# Data excerpts

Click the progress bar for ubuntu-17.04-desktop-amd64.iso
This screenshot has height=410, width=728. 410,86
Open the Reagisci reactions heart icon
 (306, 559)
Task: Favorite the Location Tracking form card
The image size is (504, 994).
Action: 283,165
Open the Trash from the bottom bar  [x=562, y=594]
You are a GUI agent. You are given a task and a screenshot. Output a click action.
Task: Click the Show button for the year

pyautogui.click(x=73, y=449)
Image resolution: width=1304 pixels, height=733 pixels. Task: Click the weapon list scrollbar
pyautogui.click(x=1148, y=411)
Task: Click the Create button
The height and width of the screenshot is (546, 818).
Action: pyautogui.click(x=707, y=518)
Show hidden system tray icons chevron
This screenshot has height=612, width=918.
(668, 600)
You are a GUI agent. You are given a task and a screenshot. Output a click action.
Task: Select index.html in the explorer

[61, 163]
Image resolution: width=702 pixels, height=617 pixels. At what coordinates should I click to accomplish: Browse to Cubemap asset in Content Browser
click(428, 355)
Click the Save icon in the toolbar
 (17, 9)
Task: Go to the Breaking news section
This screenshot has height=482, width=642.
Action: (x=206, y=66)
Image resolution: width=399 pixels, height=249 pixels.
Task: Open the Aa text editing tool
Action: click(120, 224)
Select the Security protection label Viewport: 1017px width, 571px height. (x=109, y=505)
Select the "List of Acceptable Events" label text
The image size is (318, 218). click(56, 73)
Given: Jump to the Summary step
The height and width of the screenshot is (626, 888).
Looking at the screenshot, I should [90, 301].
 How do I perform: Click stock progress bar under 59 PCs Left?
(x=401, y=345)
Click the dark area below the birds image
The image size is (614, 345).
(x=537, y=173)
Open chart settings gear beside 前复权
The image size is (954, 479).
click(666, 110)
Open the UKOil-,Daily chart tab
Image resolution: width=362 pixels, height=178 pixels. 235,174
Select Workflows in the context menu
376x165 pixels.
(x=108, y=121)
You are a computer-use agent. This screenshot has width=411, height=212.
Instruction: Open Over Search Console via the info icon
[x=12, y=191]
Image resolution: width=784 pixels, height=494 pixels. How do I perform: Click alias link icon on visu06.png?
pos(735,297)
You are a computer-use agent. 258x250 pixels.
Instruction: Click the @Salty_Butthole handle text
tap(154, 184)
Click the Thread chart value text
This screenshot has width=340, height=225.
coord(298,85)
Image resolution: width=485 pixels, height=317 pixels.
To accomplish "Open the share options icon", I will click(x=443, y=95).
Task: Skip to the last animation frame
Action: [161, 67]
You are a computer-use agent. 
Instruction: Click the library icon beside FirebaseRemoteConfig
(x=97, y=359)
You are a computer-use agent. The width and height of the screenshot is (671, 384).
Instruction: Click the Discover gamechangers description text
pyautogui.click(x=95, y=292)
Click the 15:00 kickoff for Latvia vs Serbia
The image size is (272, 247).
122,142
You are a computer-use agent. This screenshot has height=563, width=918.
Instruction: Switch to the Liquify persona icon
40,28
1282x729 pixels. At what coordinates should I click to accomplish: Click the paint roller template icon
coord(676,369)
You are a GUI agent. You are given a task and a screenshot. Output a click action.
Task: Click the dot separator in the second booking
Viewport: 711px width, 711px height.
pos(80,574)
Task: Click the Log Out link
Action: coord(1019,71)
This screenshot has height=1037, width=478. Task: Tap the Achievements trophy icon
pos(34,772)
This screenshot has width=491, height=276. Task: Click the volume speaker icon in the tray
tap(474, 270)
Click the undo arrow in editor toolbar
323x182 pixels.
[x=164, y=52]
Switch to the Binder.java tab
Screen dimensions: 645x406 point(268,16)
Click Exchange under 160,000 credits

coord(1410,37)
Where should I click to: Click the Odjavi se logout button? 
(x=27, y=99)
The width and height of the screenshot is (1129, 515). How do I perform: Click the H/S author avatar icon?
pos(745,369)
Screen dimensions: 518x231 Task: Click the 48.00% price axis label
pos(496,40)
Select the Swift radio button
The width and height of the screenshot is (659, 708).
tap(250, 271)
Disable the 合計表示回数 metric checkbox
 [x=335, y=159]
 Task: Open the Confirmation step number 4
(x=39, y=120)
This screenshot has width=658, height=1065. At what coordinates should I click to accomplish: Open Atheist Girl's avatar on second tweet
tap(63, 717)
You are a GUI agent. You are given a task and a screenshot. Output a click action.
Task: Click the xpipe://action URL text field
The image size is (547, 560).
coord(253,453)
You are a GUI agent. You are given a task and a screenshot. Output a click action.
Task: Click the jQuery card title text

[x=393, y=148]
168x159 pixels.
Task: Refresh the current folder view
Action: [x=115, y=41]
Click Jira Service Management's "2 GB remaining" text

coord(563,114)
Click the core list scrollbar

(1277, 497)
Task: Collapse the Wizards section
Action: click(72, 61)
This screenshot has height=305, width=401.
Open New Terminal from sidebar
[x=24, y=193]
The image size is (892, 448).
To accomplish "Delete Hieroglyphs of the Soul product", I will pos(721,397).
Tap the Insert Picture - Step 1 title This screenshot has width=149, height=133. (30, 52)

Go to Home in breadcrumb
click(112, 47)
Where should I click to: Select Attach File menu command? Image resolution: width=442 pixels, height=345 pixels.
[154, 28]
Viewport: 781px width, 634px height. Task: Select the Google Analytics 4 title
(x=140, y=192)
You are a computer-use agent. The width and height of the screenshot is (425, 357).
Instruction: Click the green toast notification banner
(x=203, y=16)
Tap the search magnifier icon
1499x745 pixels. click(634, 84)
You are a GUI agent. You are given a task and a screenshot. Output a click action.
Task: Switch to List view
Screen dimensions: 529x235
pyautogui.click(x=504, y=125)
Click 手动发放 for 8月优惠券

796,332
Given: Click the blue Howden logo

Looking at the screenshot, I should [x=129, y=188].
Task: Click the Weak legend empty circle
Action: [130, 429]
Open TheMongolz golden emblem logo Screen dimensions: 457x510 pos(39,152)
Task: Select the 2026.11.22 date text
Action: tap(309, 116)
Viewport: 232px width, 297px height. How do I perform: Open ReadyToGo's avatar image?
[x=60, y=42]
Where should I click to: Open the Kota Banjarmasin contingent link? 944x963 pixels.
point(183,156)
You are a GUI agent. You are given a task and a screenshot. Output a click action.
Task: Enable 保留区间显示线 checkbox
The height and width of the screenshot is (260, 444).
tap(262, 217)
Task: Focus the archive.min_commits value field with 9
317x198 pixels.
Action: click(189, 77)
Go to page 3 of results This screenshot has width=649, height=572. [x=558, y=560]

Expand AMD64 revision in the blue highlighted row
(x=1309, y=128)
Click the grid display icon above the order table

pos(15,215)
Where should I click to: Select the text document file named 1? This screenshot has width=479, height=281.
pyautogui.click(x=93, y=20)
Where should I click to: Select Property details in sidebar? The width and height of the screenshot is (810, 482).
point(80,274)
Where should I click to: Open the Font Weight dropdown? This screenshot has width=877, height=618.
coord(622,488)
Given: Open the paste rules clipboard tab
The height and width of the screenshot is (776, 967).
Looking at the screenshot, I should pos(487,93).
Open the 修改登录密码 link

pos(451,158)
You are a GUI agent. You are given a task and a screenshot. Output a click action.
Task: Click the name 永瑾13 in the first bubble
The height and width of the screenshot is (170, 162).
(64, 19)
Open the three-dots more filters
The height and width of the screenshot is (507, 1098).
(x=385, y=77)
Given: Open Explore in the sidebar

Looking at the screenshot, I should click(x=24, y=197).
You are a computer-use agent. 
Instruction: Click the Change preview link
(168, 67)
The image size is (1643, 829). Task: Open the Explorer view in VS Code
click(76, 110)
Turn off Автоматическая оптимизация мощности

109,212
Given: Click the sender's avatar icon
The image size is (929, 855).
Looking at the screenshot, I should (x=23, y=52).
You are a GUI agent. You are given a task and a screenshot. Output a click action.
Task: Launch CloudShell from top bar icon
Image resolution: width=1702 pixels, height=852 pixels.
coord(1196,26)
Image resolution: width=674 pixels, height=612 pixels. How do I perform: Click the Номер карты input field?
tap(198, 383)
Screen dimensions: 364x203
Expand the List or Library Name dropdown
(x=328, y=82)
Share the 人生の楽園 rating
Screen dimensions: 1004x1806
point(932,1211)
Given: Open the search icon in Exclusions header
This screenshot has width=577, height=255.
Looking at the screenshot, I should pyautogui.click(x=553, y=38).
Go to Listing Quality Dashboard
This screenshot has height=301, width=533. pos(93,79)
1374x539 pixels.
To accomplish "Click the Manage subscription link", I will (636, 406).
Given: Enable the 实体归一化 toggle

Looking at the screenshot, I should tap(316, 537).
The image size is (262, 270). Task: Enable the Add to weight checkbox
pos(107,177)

# Required action
Lines containing the word "computer" must be found in the data above and copied.

# Exercise result
You are a computer-use agent. This screenshot has width=411, height=212.
You are a computer-use agent. 258x250 pixels.
You are a computer-use agent. 
You are a computer-use agent. The width and height of the screenshot is (671, 384).
You are a computer-use agent. This screenshot has height=563, width=918.
You are a computer-use agent. The width and height of the screenshot is (425, 357).
You are a computer-use agent. 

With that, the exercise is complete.